3.15.2000It’s the Ides of March, and at some local Internet companies the heady pre-IPO days have been replaced with silence and surliness. Evidently, some of our recently public stocks have failed to live up to workers’ expectations. The IPO price may have doubled or tripled. But even that is not enough. To feel truly successful, some workers (mostly mid-level execs, we’ve heard) need to see the price at least quadruple—ASAP.
Considering that most Seattle-area Internet IPOs are money-losing operations with no proprietary technology to their name, you’d think their mid-level execs would be ecstatic that the public is even willing to fund them. But no. Many of these people want the big payola that the founders and top execs probably already have.
Hubris Can Hurt
Perhaps the disaffected should read some Edith Hamilton, the classical mythology maven. What’s the greatest sin in the eyes of the gods? It is hubris, an overwhelming smugness that leads to disrespect for the forces of nature, or the stock market in this case.
People with an overload of hubris tend to throw caution to the wind. They forget the stock market—i.e. investor sentiment-is a force that commands awe and reverence (the process itself, not individual investors).
The IPO process should be treated with the same respect you have for a mountain upon starting to climb it.
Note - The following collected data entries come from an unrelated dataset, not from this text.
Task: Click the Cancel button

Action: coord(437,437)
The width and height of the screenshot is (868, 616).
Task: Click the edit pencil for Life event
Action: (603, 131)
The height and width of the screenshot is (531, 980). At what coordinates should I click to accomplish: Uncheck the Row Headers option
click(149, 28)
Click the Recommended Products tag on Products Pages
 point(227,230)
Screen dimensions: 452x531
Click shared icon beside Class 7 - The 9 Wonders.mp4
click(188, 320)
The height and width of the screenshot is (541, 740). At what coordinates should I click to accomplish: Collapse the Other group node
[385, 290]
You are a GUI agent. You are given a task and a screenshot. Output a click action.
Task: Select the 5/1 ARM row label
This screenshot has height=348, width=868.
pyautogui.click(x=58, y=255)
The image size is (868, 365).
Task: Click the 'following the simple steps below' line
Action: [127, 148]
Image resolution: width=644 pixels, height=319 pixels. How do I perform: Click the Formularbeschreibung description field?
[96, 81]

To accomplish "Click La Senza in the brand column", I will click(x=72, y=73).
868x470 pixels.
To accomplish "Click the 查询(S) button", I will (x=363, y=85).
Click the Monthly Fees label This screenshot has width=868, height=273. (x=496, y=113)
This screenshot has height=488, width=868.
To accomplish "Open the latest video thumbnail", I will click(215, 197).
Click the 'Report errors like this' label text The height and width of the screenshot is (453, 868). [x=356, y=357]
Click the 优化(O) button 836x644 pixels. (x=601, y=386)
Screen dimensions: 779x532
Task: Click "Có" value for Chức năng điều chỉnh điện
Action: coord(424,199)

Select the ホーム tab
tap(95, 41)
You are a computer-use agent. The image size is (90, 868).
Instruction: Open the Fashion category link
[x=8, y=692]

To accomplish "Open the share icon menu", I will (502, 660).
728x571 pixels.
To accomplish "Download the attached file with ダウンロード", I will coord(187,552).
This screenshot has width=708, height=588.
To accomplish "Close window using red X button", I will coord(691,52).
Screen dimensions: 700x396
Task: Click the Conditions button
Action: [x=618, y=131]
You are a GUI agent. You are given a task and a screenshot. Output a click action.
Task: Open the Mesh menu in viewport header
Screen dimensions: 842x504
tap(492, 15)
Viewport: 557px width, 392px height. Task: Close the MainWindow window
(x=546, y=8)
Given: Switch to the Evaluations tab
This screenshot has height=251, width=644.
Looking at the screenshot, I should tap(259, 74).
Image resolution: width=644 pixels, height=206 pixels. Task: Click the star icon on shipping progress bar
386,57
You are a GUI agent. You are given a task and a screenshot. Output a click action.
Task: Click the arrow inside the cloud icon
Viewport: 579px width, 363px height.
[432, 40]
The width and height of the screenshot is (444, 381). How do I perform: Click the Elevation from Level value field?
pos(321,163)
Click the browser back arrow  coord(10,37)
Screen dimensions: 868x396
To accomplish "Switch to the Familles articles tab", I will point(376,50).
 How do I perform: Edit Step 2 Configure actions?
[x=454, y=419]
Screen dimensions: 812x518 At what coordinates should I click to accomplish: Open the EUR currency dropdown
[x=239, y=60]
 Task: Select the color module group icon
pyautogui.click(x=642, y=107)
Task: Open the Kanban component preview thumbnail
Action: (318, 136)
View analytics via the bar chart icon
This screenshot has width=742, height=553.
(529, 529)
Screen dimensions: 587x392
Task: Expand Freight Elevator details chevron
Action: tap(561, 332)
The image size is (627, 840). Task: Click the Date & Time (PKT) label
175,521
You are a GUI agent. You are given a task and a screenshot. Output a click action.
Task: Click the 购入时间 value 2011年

You fear it, but you accept the challenge and never forget that a landslide could wipe you out. Thinking “My company’s IPO is going to make me filthy rich,” is like thinking “Rainier is a cush climb.” Both remarks exhibit hubris in its purest, most-likely-to-be-struck-down form. Instead of feeling sorry for themselves, we suggest all IPO-deflated workers get real: respect the challenge of working at an Internet startup, and rise to the occasion.
Soula Jones is content chief of Seattle24x7.